■ Provided passage:
+ + + +

Thus, if the applicant disagrees with the respondent’s
decisions following her requests, her appropriate remedy would be a
review application under PAJA. This must be so because
administrative action may not be reviewed directly based on section
33 of the Constitution,
[15]
but must be challenged on review regarding PAJA.
[16]
[34]
This is consistent with the principle of subsidiarity that dictates
that where legislation has been enacted
to give effect to a
constitutional right, initial recourse must be to that legislation
rather than other possible constitutional
remedies. Put another
way, a litigant is not permitted to directly invoke a constitutional
right when legislation has been
enacted to give effect to that right.
[35]
A litigant must either challenge the constitutionality of the enacted
legislation or rely upon it to make
its case.
[17]
Thus, the applicant cannot directly rely on what she believes are
constitutional remedies for her relief against the respondent
but
must vindicate her remedies through administrative action. With
a review application at her disposal, there is no basis
for the
applicant to seek relief against the respondent based on an alleged
infringement of her constitutional rights.

+ + + +

■ Collected data:
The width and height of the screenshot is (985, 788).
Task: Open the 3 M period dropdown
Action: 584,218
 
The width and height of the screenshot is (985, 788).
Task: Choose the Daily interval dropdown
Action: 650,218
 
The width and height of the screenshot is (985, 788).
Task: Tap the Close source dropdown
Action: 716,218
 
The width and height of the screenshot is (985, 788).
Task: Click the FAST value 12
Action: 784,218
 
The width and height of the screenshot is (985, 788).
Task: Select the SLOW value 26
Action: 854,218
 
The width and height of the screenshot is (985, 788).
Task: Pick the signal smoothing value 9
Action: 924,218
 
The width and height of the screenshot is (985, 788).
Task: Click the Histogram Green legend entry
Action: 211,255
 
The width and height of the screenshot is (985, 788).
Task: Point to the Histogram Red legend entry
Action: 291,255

+ + + +

■ Assignment 1: For each statement below, say yes or no to whether the judgment excerpt on PAJA review agrees with it, and quote the words of the excerpt that decide it: (a) Administrative action may be reviewed directly based on section 33 of the Constitution. (b) Under the principle of subsidiarity, initial recourse must be to legislation enacted to give effect to a constitutional right. (c) A litigant must either challenge the constitutionality of the enacted legislation or rely upon it.
■ Assignment 2: Extend the judgment excerpt on PAJA review, beginning right after its final sentence.
The records have no connection to the judgment excerpt on PAJA review.

■ Answer space 1:
(a) No: "administrative action may not be reviewed directly based on section 33 of the Constitution"
(b) Yes: "where legislation has been enacted to give effect to a constitutional right, initial recourse must be to that legislation rather than other possible constitutional remedies"
(c) Yes: "A litigant must either challenge the constitutionality of the enacted legislation or rely upon it to make its case."

■ Answer space 2:
[36]
Finally, these blocking orders are due to expire due to the effluxion
of time in less than a year unless
an order of forfeiture is made
before the expiry of three years from the date of the attachment or
blocking order. Before
any potential forfeiture is made, the
applicant will be allowed to explain and make representations to the
respondent why the funds
or any part thereof ought not to be declared
finally forfeited.
[37]
Despite the invitation extended to the applicant to make a full and
frank disclosure in her replying affidavit
of assets, income and
expenses, she has elected not to do so. A complete and frank
disclosure by the applicant may have put
the respondent in a better
position to make a more informed and considered decision on whether
to exercise its discretion to release
any other portions of the
blocked funds.
[38]
Significantly, in her replying affidavit, the applicant confirmed
that she had in the interim period received
the repayment of a loan
she had made to her brother. These monies were not subject to
any attachment or blocking order and
were not insubstantial.
[18]
[39] In
all the circumstances of the matter, the following order is granted,
namely that:
1.
The application is dismissed.
2.
The applicant shall be liable for the costs of and incidental to the
application (including
the fees of senior counsel, where so employed)
on the scale between party and party, as taxed or agreed.
E. D. WILLE
(Cape
Town)
[1]
Regulations
22A to 22C of the Exchange Control Regulations (the ‘regulations’).
[2]
Berzack
v Nedcor Bank Ltd
[2001] JOL 7718
(A) at para 3.
[3]
South
African Reserve Bank v Shuttleworth
2015
(5) SA 146
(CC) at paras 53 and 54.
[4]
South
African Reserve Bank v Leathern NO
2021 (5) SA 543
(SCA) at para 28
.
[5]
This
is terms of section 27 of the Constitution of the Republic of South
Africa, 1996.
[6]
This
was on
30
April 2021
.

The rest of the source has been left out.